Entries supplied
_ _ _ _ _ _ _
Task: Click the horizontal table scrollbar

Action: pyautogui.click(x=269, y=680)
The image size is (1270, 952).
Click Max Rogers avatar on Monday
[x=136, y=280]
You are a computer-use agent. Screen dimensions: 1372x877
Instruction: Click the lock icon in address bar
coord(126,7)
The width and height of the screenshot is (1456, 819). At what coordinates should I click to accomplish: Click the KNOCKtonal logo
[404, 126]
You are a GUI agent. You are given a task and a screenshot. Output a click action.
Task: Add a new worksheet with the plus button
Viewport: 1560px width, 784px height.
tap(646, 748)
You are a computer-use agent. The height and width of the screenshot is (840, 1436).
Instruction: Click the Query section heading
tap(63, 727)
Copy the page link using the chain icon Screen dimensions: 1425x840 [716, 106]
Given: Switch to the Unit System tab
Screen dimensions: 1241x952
_ _ _ _ _ _ _
Task to complete
Please repeat the lines above exactly, beginning with the line that contains "Copy the page" and ending with the final one.

Solution to this exercise
Copy the page link using the chain icon Screen dimensions: 1425x840 [716, 106]
Given: Switch to the Unit System tab
Screen dimensions: 1241x952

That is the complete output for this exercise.